For given N, the search is seeded using every N-gram observed in the training corpus as the first N letters of the first plaintext solution.

Implementation

N-grams of all lengths up to a maximum value for N are stored in a single trie data structure. The root node (which is purely structural) is at level 0; N-grams are stored at level N. The path to a node defines the N-gram's prefix; the node itself stores a letter, a conditional probability that the letter occurs after the prefix, and an "escape probability" that a letter unobserved in the training corpus follows the N-gram. For example:

root, N/A, escape=P(unobserved)
  |
  +---"A", P("A"), escape=P(unobserved|"A")
  |     |
  |     +---"B", P("B"|"A"), escape=P(unobserved|"AB")
  |
  +---"Q", P("Q"), escape=P(unobserved|"Q")

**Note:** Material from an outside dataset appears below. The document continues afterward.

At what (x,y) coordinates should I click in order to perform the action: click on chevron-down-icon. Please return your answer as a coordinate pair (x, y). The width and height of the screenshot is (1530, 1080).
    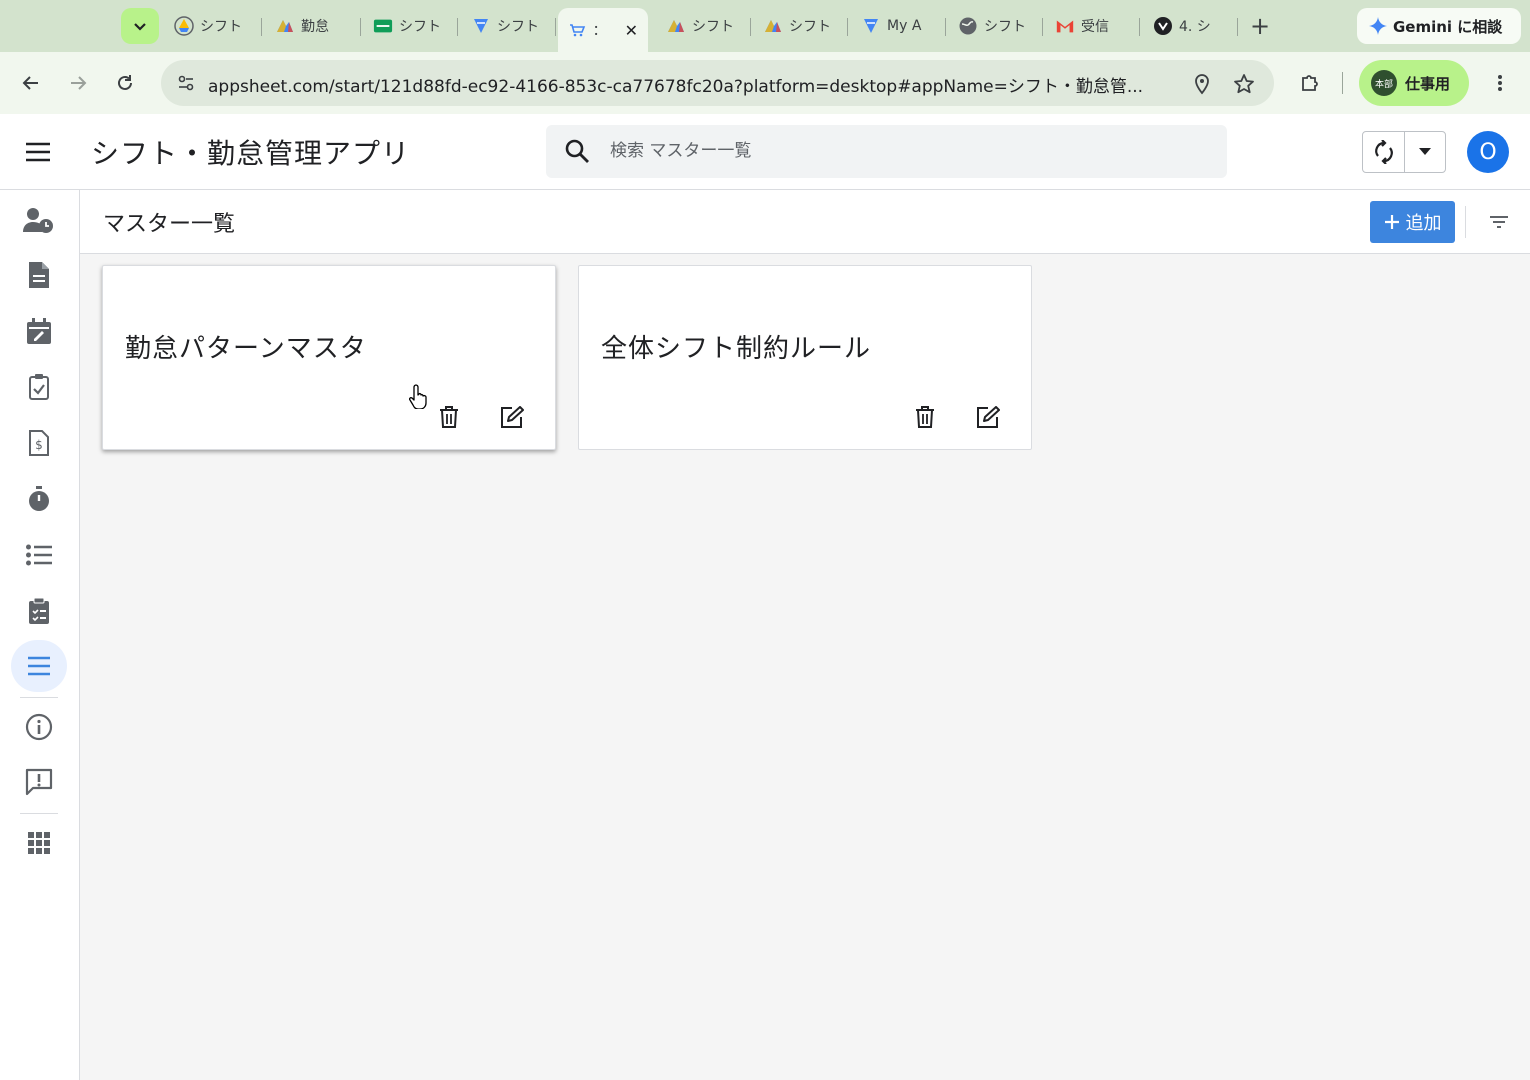
    Looking at the image, I should click on (140, 27).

Note that, to avoid underflow, instead of storing probabilities we actually store negative logarithms of probabilities; instead of multiplying probabilities we add them; and instead of maximizing probabilities we minimize the negative logarithms.

We created N-gram conditional probability distributions (technically, maximum likelihood estimators) by training on the following corpus, all downloaded from Project Gutenberg:

Adventures of Huckleberry Finn (#76)
The Adventures of Sherlock Holmes (#1661)
Alice's Adventures in Wonderland (#11)
Moby Dick (#15)
Pride and Prejudice (#1342)
War and Peace (#2600)

Corpus text was uppercased and characters outside the 46-letter problem alphabet were converted to spaces. Sequences of spaces were then collapsed to single spaces.

Results

The decryptions using different N-gram lengths are shown below. The complete and accurate solution was found by Googling for phrases that appear in the 6-gram decryption. It was easily determined that the plaintexts are excerpts from The Mayor of Casterbridge by Thomas Hardy and The Voyage of the Beagle by Charles Darwin, respectively.

Watching the solutions slowly appear was nothing short of magical. Out of all possible messages that might have been sent, which messages were actually sent? Only the most likely!